- **Prompt**
Could you filter the listing for lines with the word "agent" and return them?

- **Information given**
▬▬▬▬▬▬▬▬▬▬
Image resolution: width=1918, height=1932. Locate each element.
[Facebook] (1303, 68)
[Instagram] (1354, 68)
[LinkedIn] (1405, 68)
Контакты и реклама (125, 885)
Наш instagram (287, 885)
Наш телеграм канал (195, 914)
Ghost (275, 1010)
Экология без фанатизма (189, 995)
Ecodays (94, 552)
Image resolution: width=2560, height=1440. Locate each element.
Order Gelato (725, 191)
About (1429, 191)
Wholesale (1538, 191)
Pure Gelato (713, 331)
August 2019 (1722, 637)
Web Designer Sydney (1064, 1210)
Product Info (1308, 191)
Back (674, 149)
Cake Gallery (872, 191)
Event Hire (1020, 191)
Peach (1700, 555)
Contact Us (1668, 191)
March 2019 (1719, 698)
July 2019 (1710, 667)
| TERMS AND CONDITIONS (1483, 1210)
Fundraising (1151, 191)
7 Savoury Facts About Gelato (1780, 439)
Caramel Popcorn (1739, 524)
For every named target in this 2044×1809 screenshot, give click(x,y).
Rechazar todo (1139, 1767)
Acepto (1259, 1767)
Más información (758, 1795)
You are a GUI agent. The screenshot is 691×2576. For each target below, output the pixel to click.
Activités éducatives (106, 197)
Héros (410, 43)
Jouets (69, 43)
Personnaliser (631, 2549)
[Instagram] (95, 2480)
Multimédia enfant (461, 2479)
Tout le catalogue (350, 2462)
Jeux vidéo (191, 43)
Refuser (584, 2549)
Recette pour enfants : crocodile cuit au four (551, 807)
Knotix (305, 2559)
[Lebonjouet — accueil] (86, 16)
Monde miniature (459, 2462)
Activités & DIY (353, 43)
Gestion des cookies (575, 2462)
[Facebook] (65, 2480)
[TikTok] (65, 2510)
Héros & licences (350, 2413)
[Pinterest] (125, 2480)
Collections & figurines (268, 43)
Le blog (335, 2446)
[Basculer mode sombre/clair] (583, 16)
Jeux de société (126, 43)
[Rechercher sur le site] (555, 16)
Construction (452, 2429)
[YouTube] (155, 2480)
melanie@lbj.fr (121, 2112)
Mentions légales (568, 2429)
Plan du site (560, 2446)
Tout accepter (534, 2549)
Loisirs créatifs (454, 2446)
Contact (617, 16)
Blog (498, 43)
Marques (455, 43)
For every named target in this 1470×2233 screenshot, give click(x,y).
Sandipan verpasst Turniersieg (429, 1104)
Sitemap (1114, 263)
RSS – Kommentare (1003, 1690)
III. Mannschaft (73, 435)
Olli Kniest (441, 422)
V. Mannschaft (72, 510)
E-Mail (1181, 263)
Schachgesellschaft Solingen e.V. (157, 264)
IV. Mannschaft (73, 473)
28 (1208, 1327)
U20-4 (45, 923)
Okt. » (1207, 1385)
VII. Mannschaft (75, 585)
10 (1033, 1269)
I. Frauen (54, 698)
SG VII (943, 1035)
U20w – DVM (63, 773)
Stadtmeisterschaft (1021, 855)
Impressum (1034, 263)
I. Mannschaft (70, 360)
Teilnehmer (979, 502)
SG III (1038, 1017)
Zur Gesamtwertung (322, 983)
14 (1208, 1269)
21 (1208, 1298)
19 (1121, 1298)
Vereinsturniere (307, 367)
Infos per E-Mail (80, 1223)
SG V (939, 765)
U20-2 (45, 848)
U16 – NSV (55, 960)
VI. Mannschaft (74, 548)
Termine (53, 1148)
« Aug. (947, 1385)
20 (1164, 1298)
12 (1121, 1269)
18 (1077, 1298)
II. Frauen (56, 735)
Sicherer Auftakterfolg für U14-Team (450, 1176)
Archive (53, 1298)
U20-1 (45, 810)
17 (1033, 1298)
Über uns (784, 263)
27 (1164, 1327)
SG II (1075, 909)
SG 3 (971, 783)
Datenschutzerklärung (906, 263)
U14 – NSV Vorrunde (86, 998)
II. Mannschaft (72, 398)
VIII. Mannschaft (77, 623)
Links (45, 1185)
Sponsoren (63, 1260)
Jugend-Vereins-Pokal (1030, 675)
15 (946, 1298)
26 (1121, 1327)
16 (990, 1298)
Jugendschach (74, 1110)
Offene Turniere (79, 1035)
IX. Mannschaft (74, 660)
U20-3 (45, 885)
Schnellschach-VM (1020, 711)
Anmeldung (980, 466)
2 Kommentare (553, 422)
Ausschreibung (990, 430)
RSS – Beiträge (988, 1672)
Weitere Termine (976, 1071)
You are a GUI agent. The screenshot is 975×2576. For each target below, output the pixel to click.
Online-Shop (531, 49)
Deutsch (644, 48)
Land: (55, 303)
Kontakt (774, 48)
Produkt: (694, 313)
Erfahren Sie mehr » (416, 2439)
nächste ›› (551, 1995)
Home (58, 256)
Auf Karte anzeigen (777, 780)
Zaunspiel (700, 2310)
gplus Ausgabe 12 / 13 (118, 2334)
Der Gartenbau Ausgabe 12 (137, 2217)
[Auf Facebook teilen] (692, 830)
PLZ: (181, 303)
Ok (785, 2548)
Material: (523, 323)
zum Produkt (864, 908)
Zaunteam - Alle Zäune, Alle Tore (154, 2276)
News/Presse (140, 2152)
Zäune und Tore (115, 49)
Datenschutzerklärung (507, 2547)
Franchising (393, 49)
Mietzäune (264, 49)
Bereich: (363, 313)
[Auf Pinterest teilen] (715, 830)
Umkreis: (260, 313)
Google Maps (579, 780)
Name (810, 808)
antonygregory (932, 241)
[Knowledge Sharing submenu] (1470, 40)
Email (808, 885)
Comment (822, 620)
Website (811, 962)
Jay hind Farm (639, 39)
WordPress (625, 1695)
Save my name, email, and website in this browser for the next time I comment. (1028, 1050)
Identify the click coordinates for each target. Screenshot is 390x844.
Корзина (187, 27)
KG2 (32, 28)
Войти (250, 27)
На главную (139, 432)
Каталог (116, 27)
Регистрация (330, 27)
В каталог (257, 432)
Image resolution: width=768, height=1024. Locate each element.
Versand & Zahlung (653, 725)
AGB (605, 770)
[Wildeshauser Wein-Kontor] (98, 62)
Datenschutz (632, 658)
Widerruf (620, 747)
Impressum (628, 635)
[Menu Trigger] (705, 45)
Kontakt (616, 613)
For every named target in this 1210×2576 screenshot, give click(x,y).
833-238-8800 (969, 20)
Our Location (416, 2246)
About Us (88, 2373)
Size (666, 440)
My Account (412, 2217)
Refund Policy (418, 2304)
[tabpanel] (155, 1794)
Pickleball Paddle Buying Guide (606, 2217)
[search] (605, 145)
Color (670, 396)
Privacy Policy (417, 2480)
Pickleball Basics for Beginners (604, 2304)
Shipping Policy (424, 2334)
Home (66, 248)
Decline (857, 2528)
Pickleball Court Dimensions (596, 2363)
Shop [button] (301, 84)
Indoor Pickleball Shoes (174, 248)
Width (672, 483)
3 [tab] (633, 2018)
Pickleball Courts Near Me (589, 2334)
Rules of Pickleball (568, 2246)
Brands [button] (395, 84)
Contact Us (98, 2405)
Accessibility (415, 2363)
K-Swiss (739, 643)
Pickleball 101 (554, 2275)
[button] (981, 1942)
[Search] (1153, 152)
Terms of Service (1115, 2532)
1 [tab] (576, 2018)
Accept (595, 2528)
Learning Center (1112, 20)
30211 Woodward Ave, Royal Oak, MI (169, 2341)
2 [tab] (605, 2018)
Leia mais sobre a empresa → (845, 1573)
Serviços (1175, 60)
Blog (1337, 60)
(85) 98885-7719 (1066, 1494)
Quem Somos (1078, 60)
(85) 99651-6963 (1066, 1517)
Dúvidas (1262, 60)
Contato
▬▬▬▬▬▬▬▬▬▬
- **Solution to this task**
You are a GUI agent. The screenshot is 691×2576. For each target below, output the pixel to click.
You are a GUI agent. The screenshot is 975×2576. For each target below, output the pixel to click.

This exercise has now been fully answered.